Task item: Starting with the line in which "Click the Upload Invoices file icon" appears, give back every line exactly as written until the listing ends, excluding pictures.

━━━ Data provided ━━━

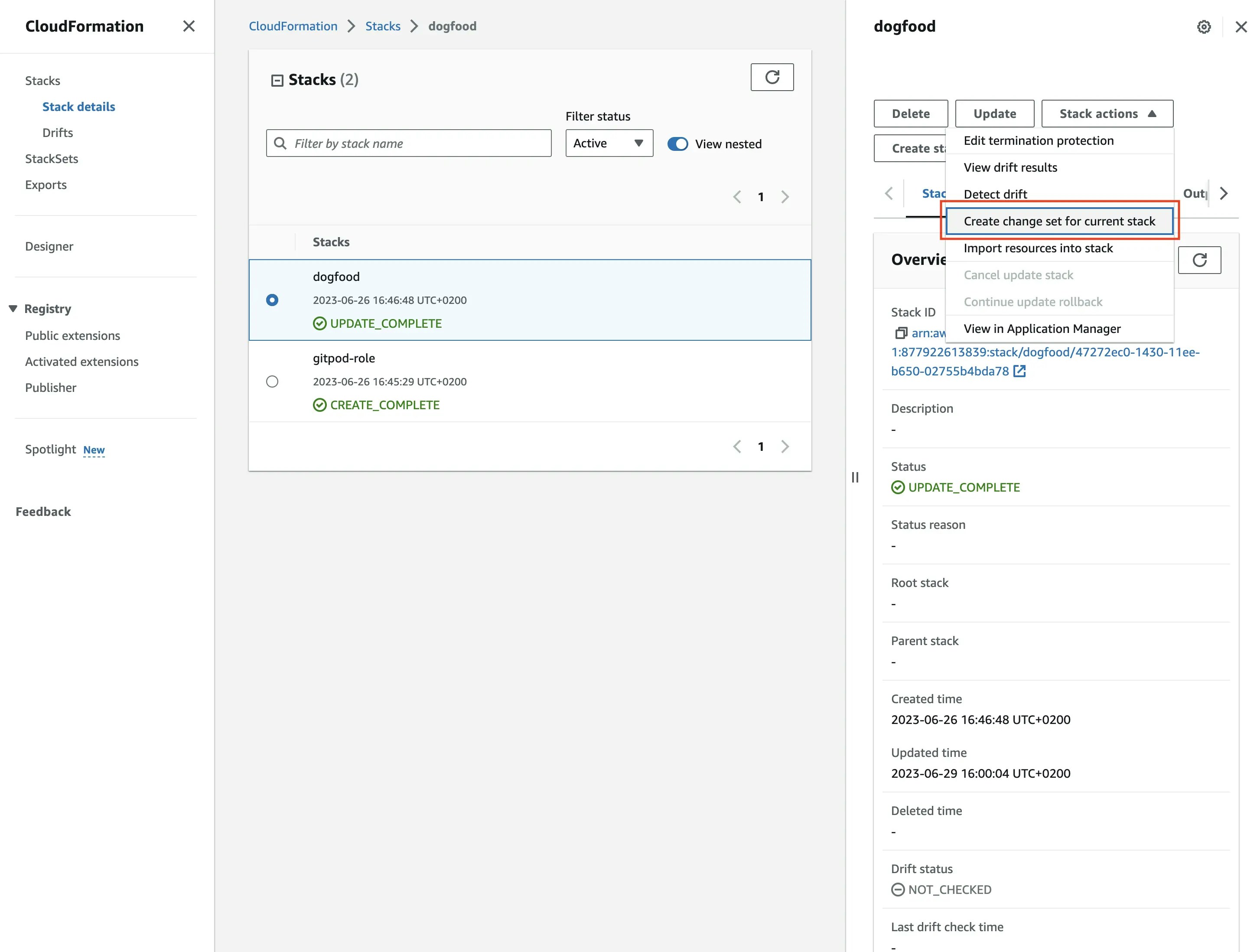The width and height of the screenshot is (1257, 952).
Task: Open Stack ID external link icon
Action: 1019,371
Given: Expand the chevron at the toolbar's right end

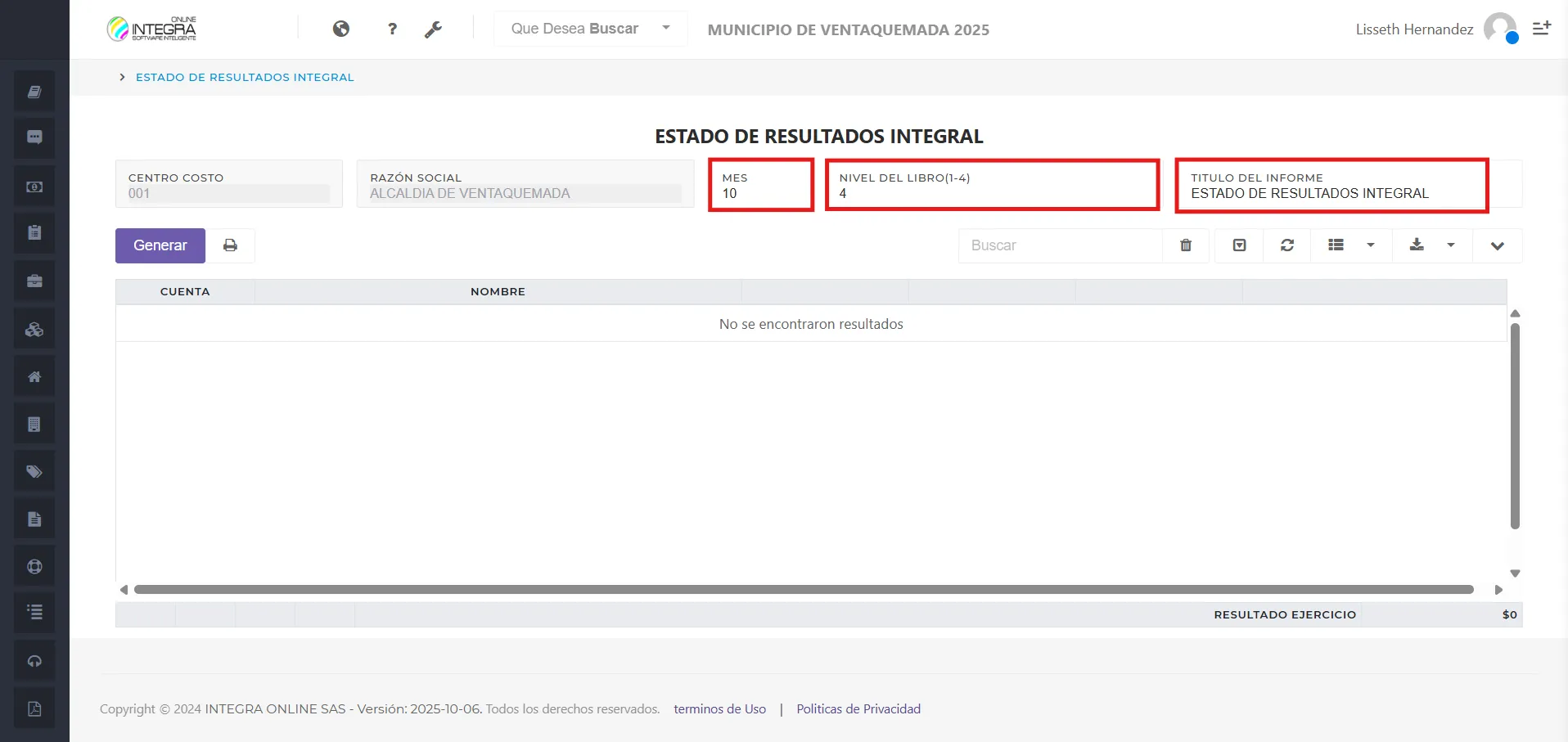Looking at the screenshot, I should (1498, 245).
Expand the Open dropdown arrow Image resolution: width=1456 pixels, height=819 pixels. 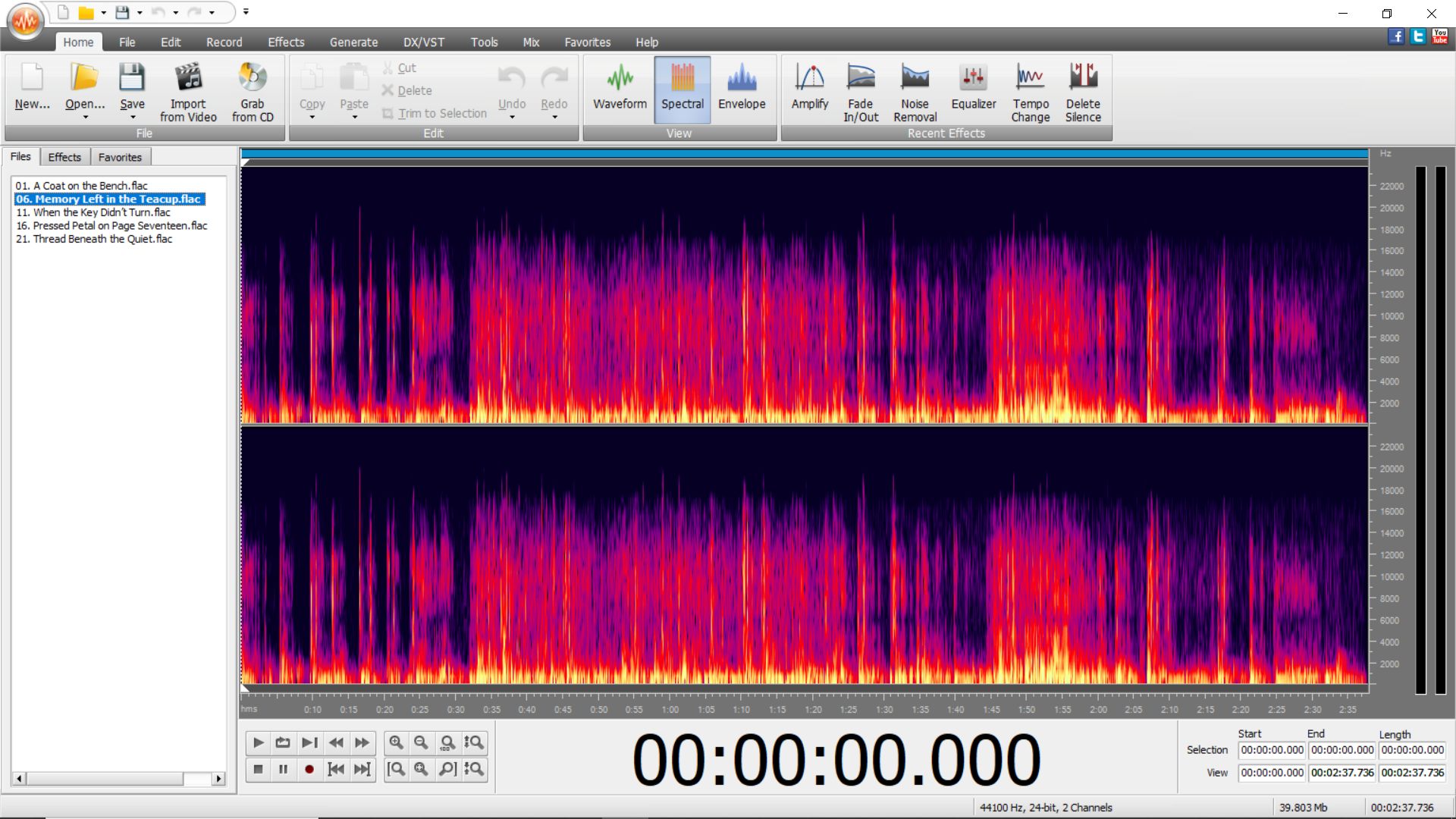[x=85, y=118]
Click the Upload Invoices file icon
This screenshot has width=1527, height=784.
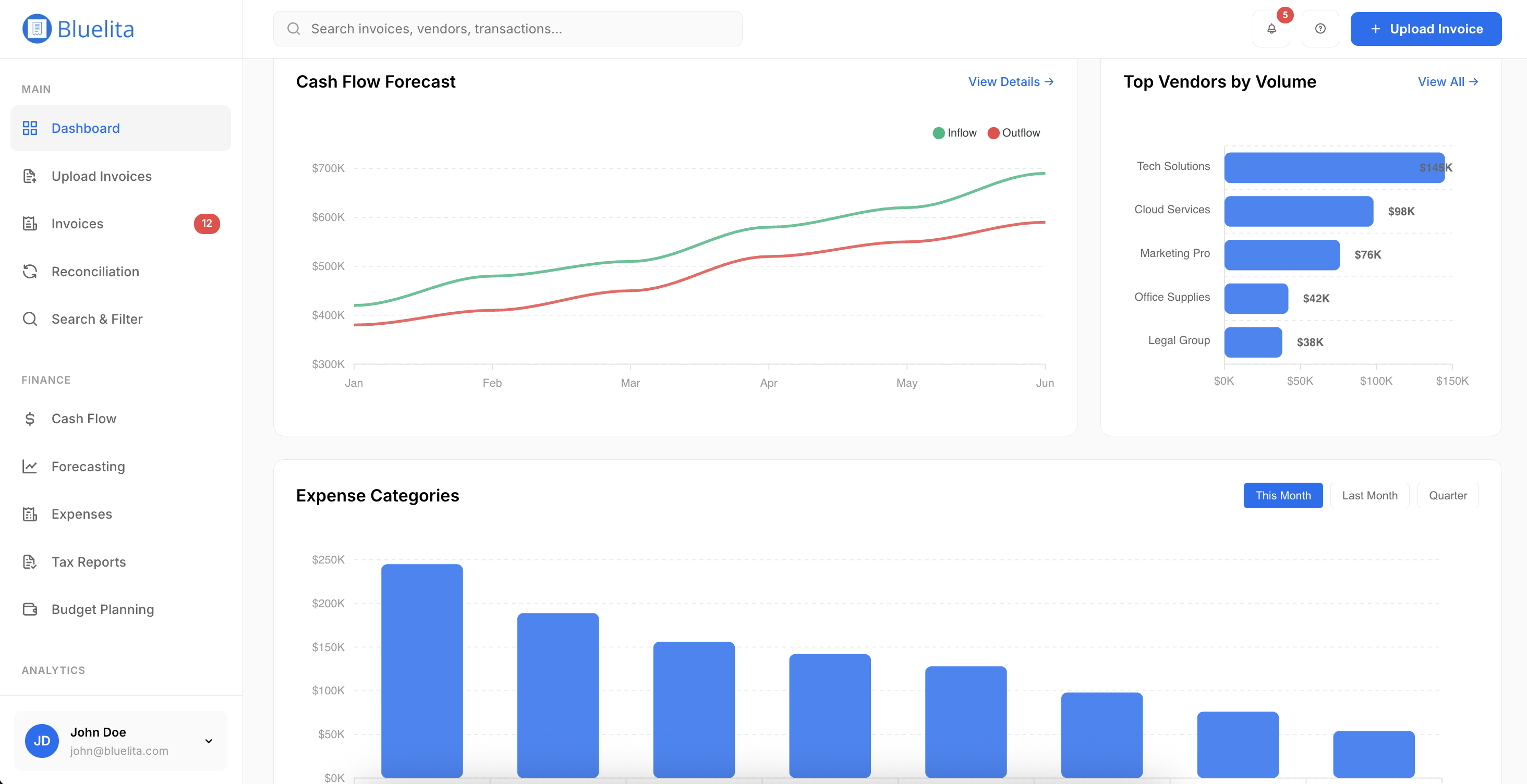pyautogui.click(x=30, y=176)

━━━

Output for this exercise:
Click the Upload Invoices file icon
This screenshot has width=1527, height=784.
pyautogui.click(x=30, y=176)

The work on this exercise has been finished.